Skip to comments.What’s Next for Airborne Laser?
Posted on 04/02/2010 10:03:23 PM PDT by ErnstStavroBlofeld
The ABL did everything it was supposed to do. Now, the Pentagon wants to call it quits. On the night of Feb. 11, off the coast of Southern California, the Missile Defense Agency scored a major achievement by destroying a liquid-fueled ballistic missile target in flight. The important part was that it did so using a laser weapon carried onboard a Boeing 747-400 aircraft.
This milestone event constituted the first publicly announced test success for the Airborne Laser (ABL). However, the success was actually the second of its kind within an eight-day period. On Feb. 3, the ABL aircraft was used to destroy a solid-fueled missile during its boost phase. This test was not announced until ABL was successfully used against the liquid-fueled (Scud-type) target a little more than a week later.
The Boeing-led ABL team won the contract for the multibillion-dollar program nearly 14 years ago. Februarys test success was the key event toward which the program had been building for years.
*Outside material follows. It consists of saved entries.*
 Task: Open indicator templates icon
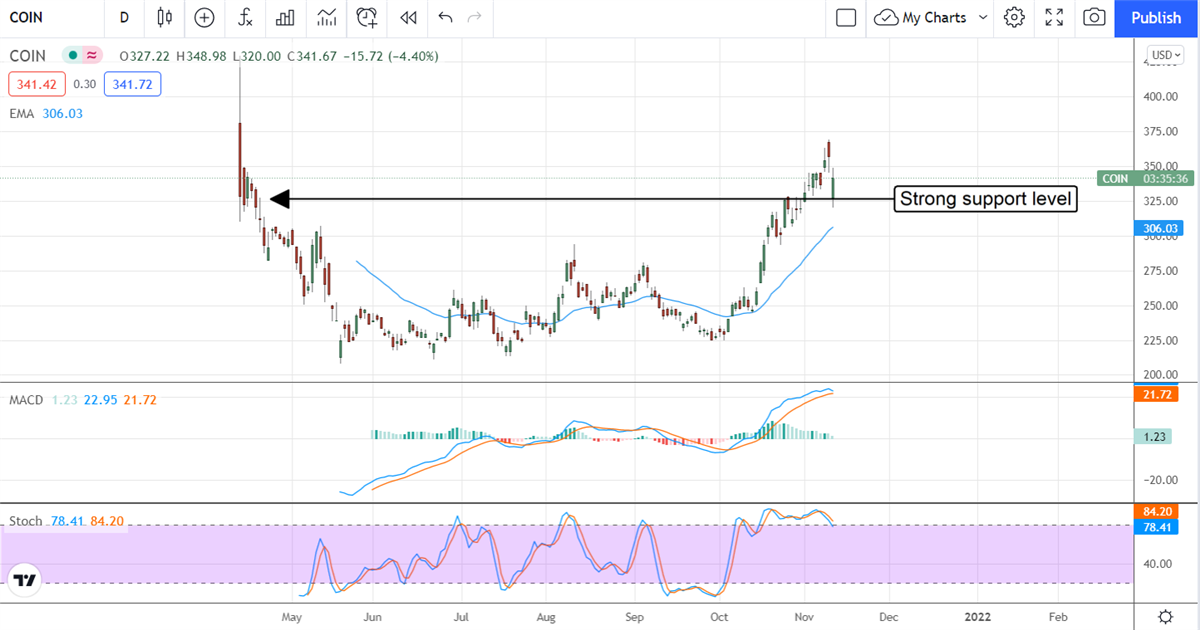[326, 18]
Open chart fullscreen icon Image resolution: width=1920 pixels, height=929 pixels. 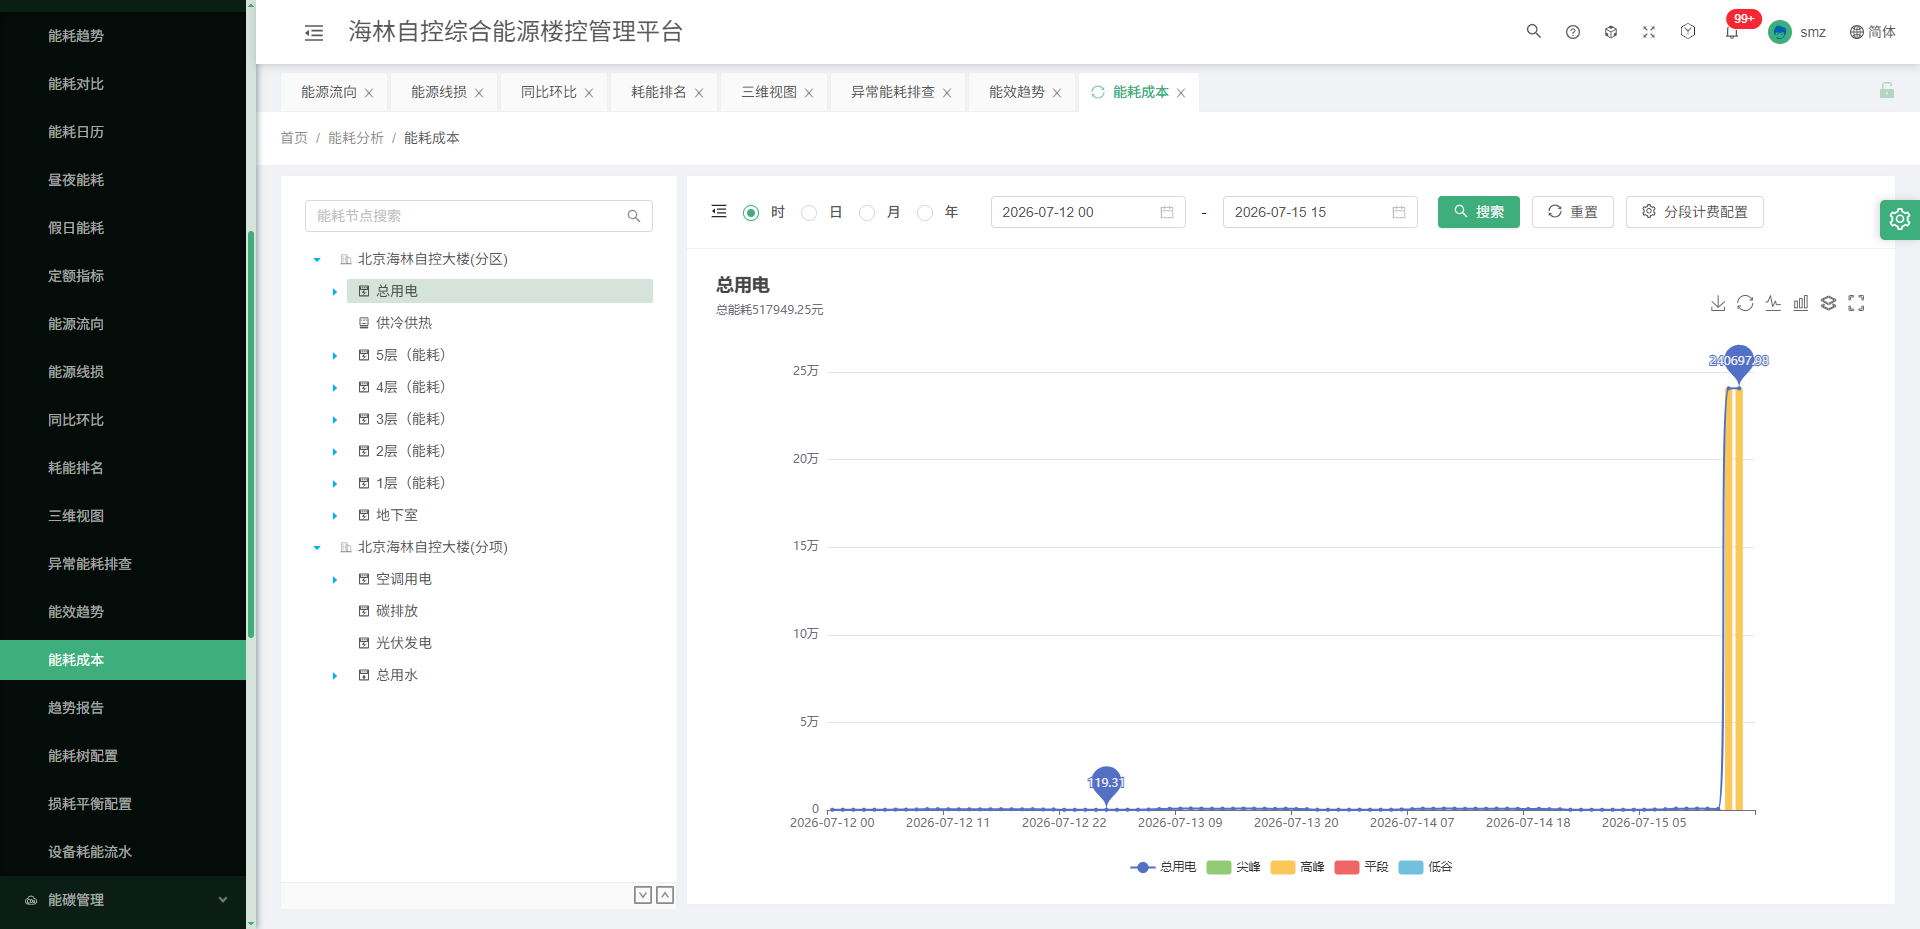click(x=1857, y=303)
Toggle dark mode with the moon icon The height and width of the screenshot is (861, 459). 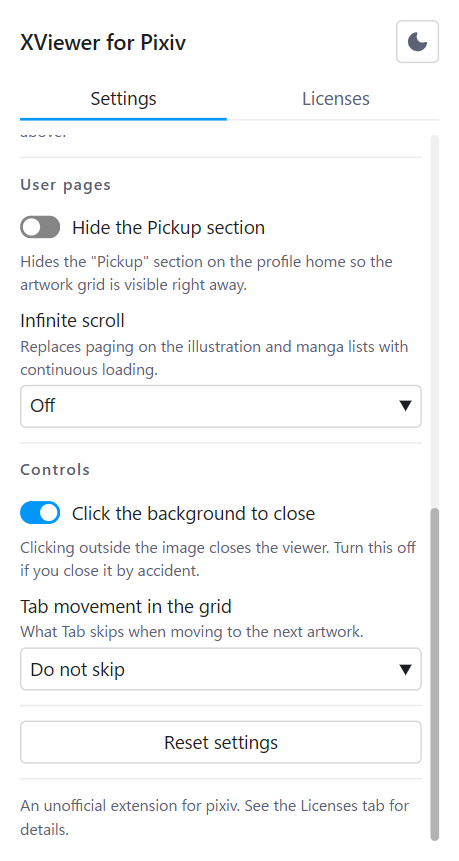[417, 42]
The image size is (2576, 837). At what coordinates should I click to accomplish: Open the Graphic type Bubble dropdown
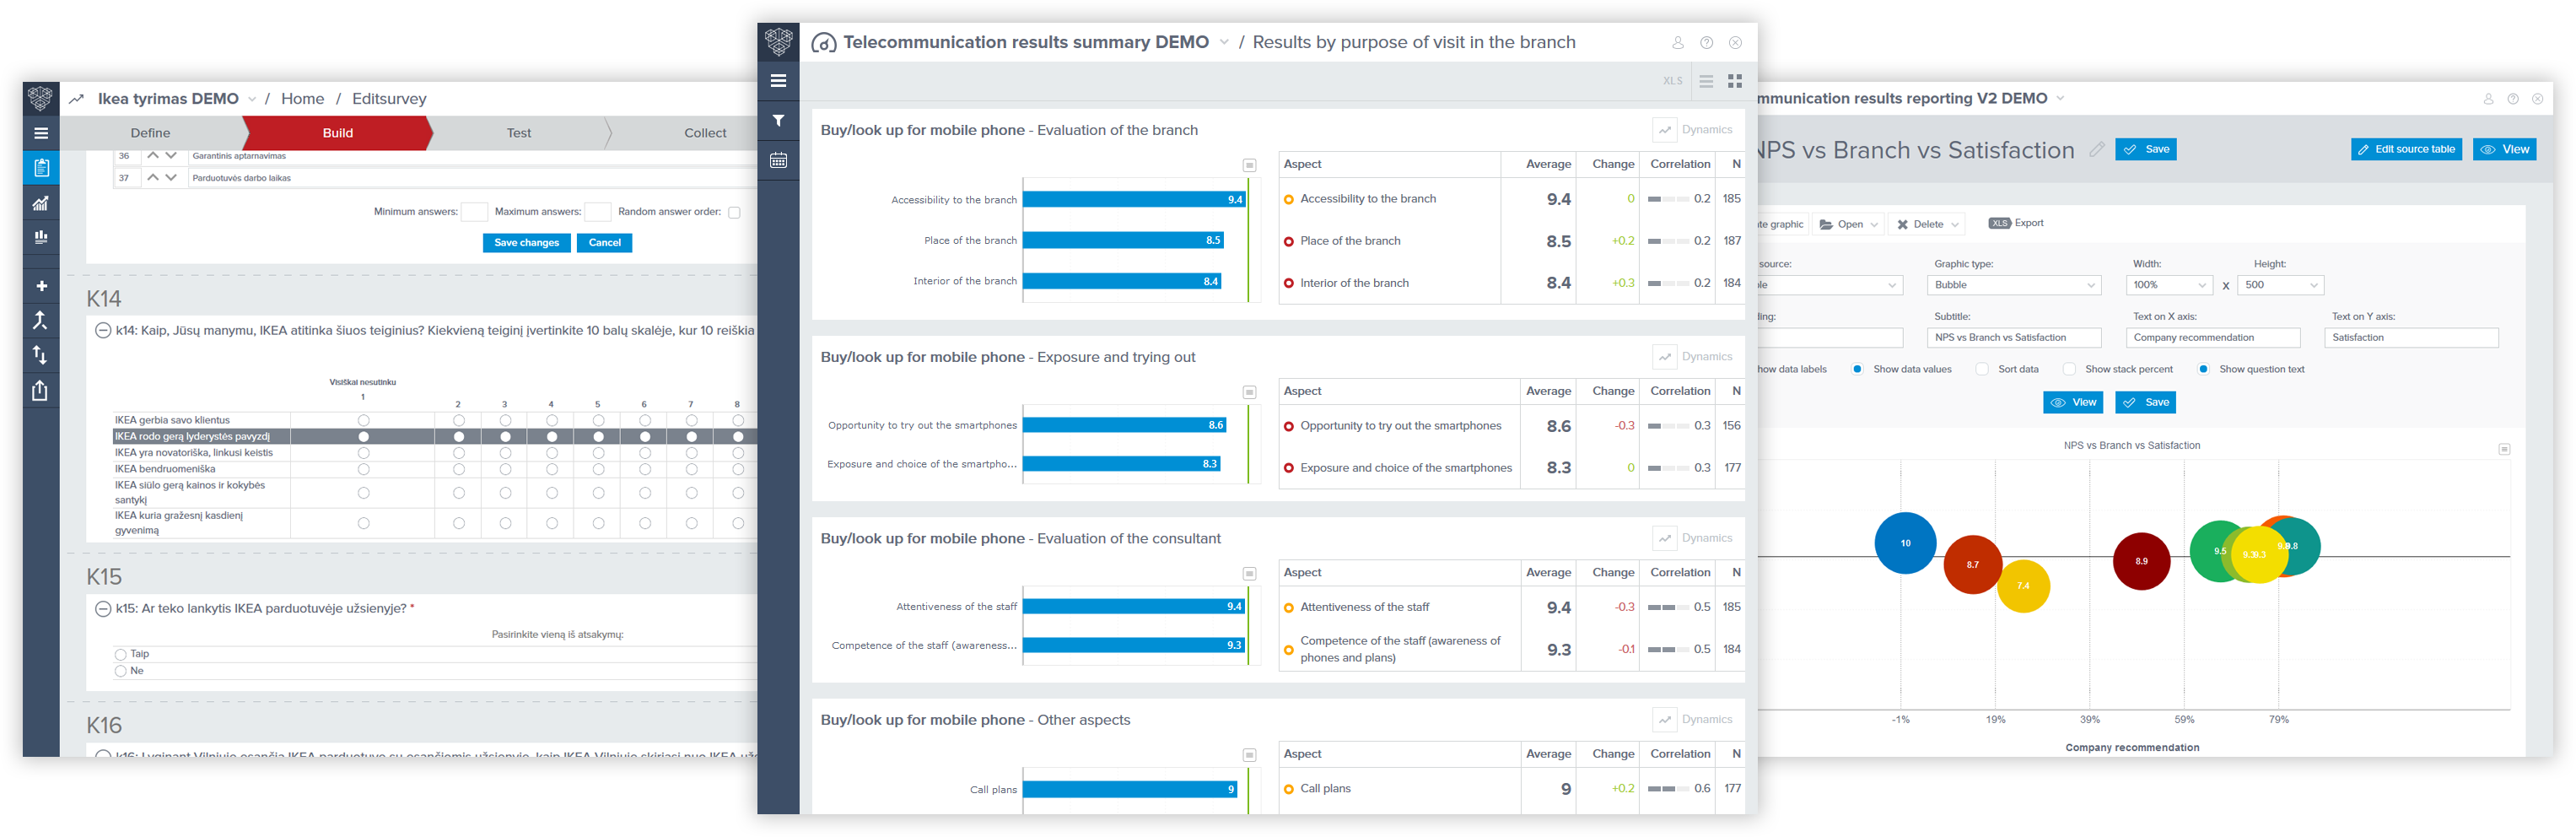click(2014, 285)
However, the successes probably came years too late for a program that was once a top missile defense priority. When the Obama Administration handed Congress its defense budget for Fiscal 2011, Pentagon officials announced that the Airborne Laser would be shifted out of MDA, which has managed the program since 2002. ABL will be given to the director of defense research and engineering for use as a directed energy test bed.
(Excerpt) Read more at airforce-magazine.com ...
I have a hedge that needs trimming....
We win our wars in our factories and battle fields, and lose them in Washington.
It was discontinued. But there are still voices who still support it
This is a sign that the Obama Regime is not good for our national security.
We should sell it to Israel as they will have the will to use it to protect their country from Iranian missiles.
What rationale does the Pentagon give for the cancellation? Enormous cost? Inadequate range? Unworkable operational concept? Failure to meet technical specifications?